Ceux qui sont dans la consommation n’ont pas de bonnes raisons de se plaindre. Pour ceux qui sont dans la production, c’est une autre histoire. Dans le domaine touristique, en attendant la relance, il faut qu’on se penche sur l’amélioration de l’offre afin que le secteur crée un produit touristique bien amélioré.

Il faudra entre-temps vacciner nos propres citoyens…
Le gouvernement a déjà commandé 240 000 doses de vaccin. Dès que les vaccins auront démontré leur efficacité, la confiance reviendra.

2021 sera-t-elle une année de défis ?
Tout à fait, et dans tous les secteurs économiques. Mais il faudra commencer à réfléchir, planifier, évaluer les nouveaux secteurs dont je vous ai parlé.

Comment percevez-vous la classe politique aujourd’hui ?
Cette classe politique est trop politique. Quand on ouvre les journaux et écoute les débats parlementaires, on constate que tout s’articule autour de la politique. Cela fait partie de la démocratie. Mais il faut que l’économie reprenne du poil de la bête. Les politiques devraient permettre à l’économie d’avoir un peu plus de préséance par rapport à la politique pure.
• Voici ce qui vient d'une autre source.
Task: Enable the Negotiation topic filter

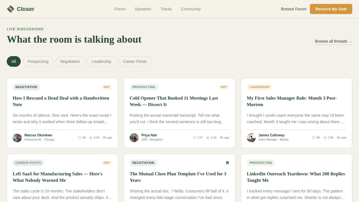Action: (70, 61)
Notre pays a besoin de sérénité pour qu’on puisse mieux exporter et ramener des devises étrangères. La force d’un pays réside dans sa capacité à ramener les devises. Il faut le faire, pour qu’on puisse payer nos notes d’importations et avoir les moyens d’investir, de réinvestir et de créer des emplois.

Mais il y a aussi des problèmes de corruption, qui sont aussi graves que la COVID, vous ne pensez pas ?
Il n’y a pas que la corruption. Il y a aussi le problème de la drogue. Si on pouvait contrôler ou vaincre la drogue et la corruption, et utiliser tous ces efforts pour essayer de donner préséance à la rentrée des devises étrangères par le biais de l’exportation de biens et de services, mais aussi à l’industrie du tourisme, entre autres, Maurice se transformerait alors en un pays formidable et extraordinaire.

Quid de la situation sécuritaire ?
Si on arrive à combattre la drogue, on aura une paix sociale extraordinaire. Dans les prisons, 80% des détenus sont liés d’une manière ou d’une autre au commerce et à la consommation de drogue. Si on résout ce problème, on résout également le problème de la sécurité, de la violence contre les femmes, des vols, etc.

Pour revenir à votre livre, il est distribué gratuitement. Êtes-vous satisfait de l’accueil qu’il a reçu ?
J’ai dédié ce livre à mon pays avec l’espoir qu’en ces temps difficiles, il saura trouver les bonnes voies pour sortir du marasme. Pour cela, il fallait que je l’offre. C’est mon cadeau de fin d’année à mon pays. J’en ai déjà distribué plus de 1 500. En sus de plus de 2 000 visites sur mon site. Il a été lu par des Mauriciens en Arabie Saoudite, en Angleterre, au Maroc… Et même par un Mauricien gestionnaire du château du prince d’Abou Dabi. Quelqu’un m’a proposé de le traduire pour le distribuer gratuitement.

Un vœu de fin d’année ?
J’espère que les acteurs et les décideurs politiques et économiques soient sensibilisés afin d’affronter les défis comme une grande équipe, et afin de reprendre le chemin du progrès économique, avec un long cycle de croissance et de développement pour les générations futures.